_Document passage_.
--------------------------------------------------

The worlds of academic and commercial research are being riven at the moment with concerns and accusation about how poor much of the research and conclusions that have been published are. This particular problem is not specifically about market research, it covers health research, machine learning, bio-chemistry, neuroscience, and much more. The problem relates to the way that tests are being created and interpreted. One of the key people highlighting the concerns about this problem is John Ioannidis from Stanford University and his work has been reported both in academic and popular forums (for example The Economist). The quote “most published research findings are probably false.” comes from Ioannidis.
Here are some of the quotes and worries floating about at the moment:
- America’s National Institutes of Health (NIH) – researchers would find it hard to reproduce at least three-quarters of all published biomedical findings
- Sandy Pentland, a computer scientist at the Massachusetts Institute of Technology – three-quarters of published scientific papers in the field of machine learning are bunk because of this “overfitting”
- John Bohannon, a biologist at Harvard, submitted an error stewm paper on a cancer drug derived from lichen to 350 journals (as an experiment), 157 accepted it for publication
Key problems that Ioannidis has highlighted, and which relate to market research are:
1. Studies that show an unhelpful result are often not published, partly because they are seen as uninteresting. For example, if 100 teams look to see if they can find a way of improving a process and all test the same idea, we’d expect 5 of them to have results that are significant at the 95%, just by chance. The 95 tests that did not show significant results are not interesting, so they are less likely to be published. The 5 ‘significant’ results are likely to be published, and the researchers on that team are likely to be convinced that the results are valid and meaningful. However, these 5 results would not have been significant if all 100 had been considered together. This problem has been widely associated with problems in replicating results.

--------------------------------------------------

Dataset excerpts

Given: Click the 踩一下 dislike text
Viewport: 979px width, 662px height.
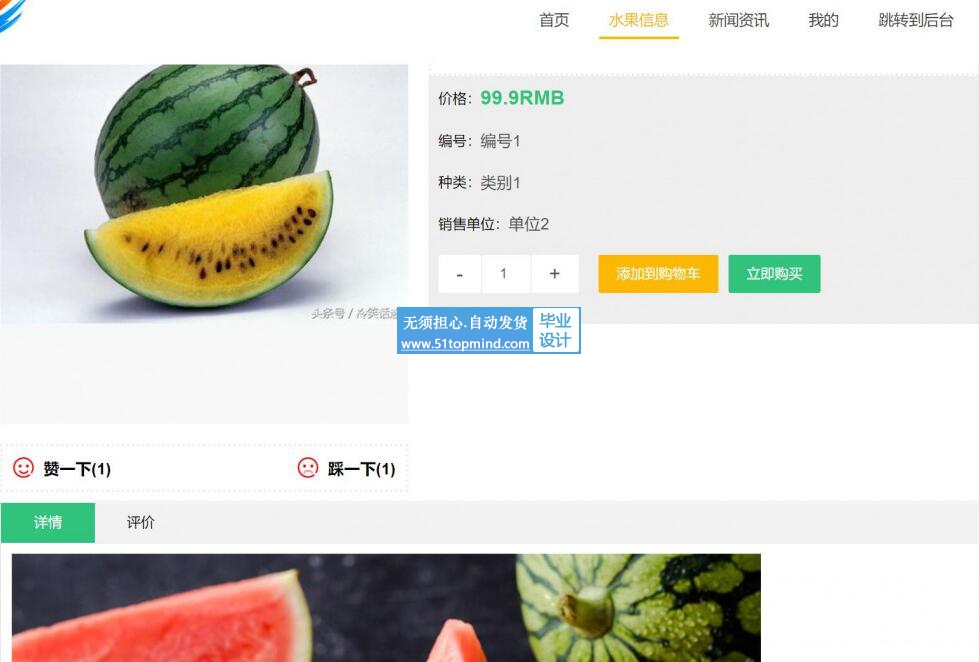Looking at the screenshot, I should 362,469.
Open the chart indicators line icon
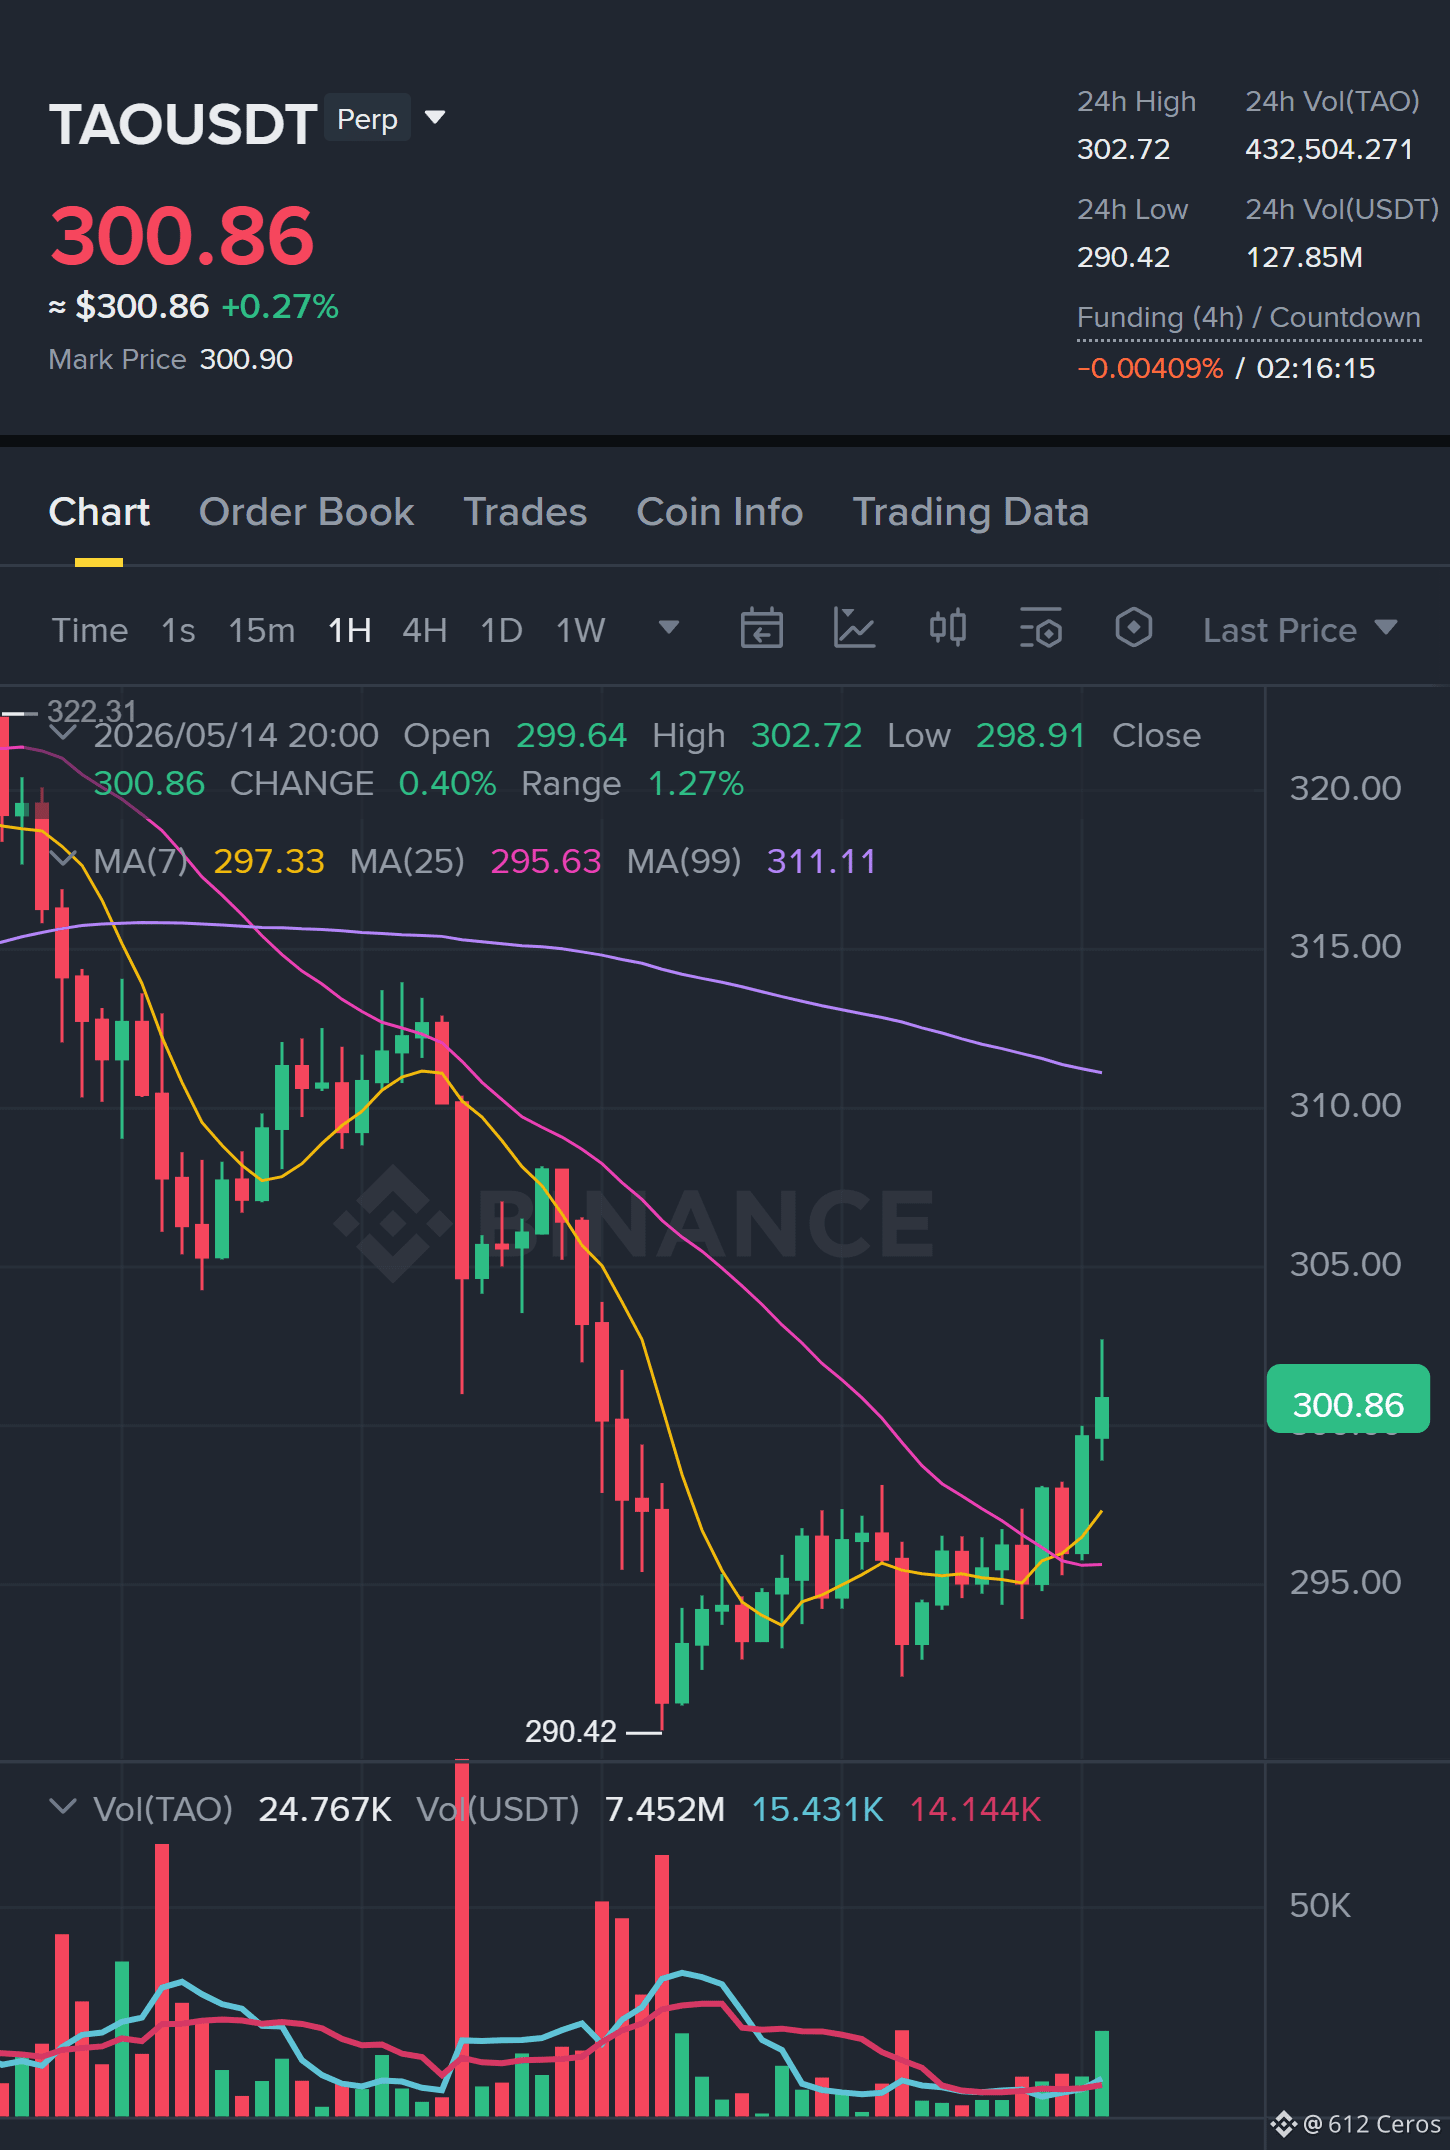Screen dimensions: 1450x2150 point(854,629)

--------------------------------------------------

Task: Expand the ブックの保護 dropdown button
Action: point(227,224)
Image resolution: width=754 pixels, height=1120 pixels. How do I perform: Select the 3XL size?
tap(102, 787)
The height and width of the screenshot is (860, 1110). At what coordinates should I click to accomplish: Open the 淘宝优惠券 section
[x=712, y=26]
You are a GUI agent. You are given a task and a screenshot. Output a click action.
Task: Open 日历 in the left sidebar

--------------------------------------------------

_Exercise requirements_. Repeat the passage on unreliable published research word for word. Begin at the words "The worlds of" and stop after "comes from Ioannidis.".

_Written solution_.
The worlds of academic and commercial research are being riven at the moment with concerns and accusation about how poor much of the research and conclusions that have been published are. This particular problem is not specifically about market research, it covers health research, machine learning, bio-chemistry, neuroscience, and much more. The problem relates to the way that tests are being created and interpreted. One of the key people highlighting the concerns about this problem is John Ioannidis from Stanford University and his work has been reported both in academic and popular forums (for example The Economist). The quote “most published research findings are probably false.” comes from Ioannidis.